Los números técnicamente indiscutibles cortaban la respiración: entre 2010 y 2013, más del 97 por ciento de las 11 millones 132 mil personas que se reconocían indígenas, habían sido excluidas del diseño de los programas supuestamente destinados a ellas y más del 83 por ciento de la población “objetivo”, tampoco había recibido prácticamente nada. En contraste, 72 por ciento de las personas que hablaban una lengua originaria vivía también en algún grado de pobreza y 31 por ciento, en pobreza extrema. Si a esa variable se le añadía la vulnerabilidad, resultaba que 95 de cada 100 personas indígenas sobrevivía en condiciones mucho peores que el resto de la sociedad. Pero el dinero iba (y sigue yendo) a otras personas.
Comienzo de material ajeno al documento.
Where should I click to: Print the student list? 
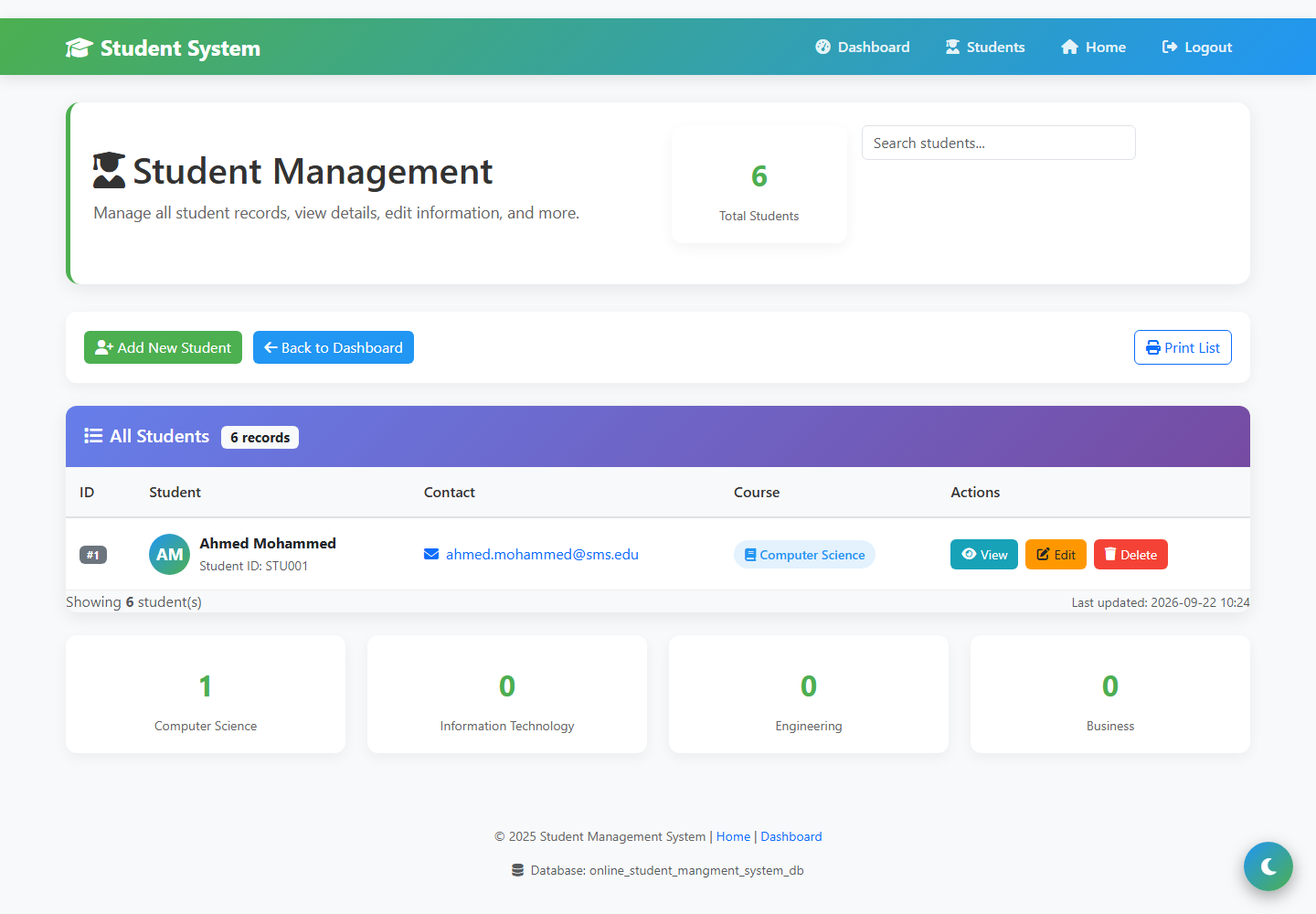(x=1183, y=347)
Si de veras se quiere resarcir el agravio de 500 años, en vez de exigirle perdón al Rey de España hay que honrar el lema del sexenio en curso. Los más pobres de los pobres son, en efecto, los indígenas. Si se trata de pedir perdón, tendríamos que modificar de tajo las conductas que siguen haciéndoles daño ante nuestros ojos y no sólo dolernos de las muy remotas. Los pueblos originarios siguen siendo sometidos a nuestros despropósitos, sin que haya cambiado nada hasta el momento. Sería muy honroso que todos los dineros públicos de México (todos sin excepción alguna) se justifiquen en función de su contribución a la igualdad. Y sin duda, hay que empezar por los indígenas.